Simple questions:
If you write to DDR3 ECC RAM and you never access that memory location again, will the system detect an error in that section of memory?
If so, how does this work and where is this documented?
I could find lots of general explanations of what ECC memory is, but no specifics of operation.
Reg
If you write to DDR3 ECC RAM and you never access that memory location again, will the system detect an error in that section of memory? No, ECC is not calculated or verified in the RAM, but inside the chipset &/or CPU.
Some enterprise OSes have memory scrubbing, where idle CPU cycles are burnt by reading 'quiet' memory pages, allowing memory errors to be proactively detected and cleaned up.
.
If so, how does this work and where is this documented?See above, what happens when an ECC error is detected and corrected is still a bit of mystery to me. It seems to raise a Machine Check Exception that is processed by the OS. Under Linux this is visible as /sys/devices/system/edac/mc if the correct driver is loaded. It may be possible that the BMC can log these errors independantly.
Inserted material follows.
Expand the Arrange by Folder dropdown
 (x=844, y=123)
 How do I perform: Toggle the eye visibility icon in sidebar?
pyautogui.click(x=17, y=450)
I could find lots of general explanations of what ECC memory is, but no specifics of operation."SECDED" is the magic word for finding technical details in Google - Attached is an image of matrix used by Intel for their implementation of SECDED.
A single bit error will result in a "syndrome" (posh word for set of parity errors) that can match with one of the columns, so can be corrected.
You can't XOR two single-bit error syndromes to get either zero, or the syndrome of a different single bit error. This ensures that any double-bit error will still have a non-zero syndrome, and will not be mistaken for of a single-bit error. However, as different double-bit errors can result in the same syndrome the error can only be detected, not corrected.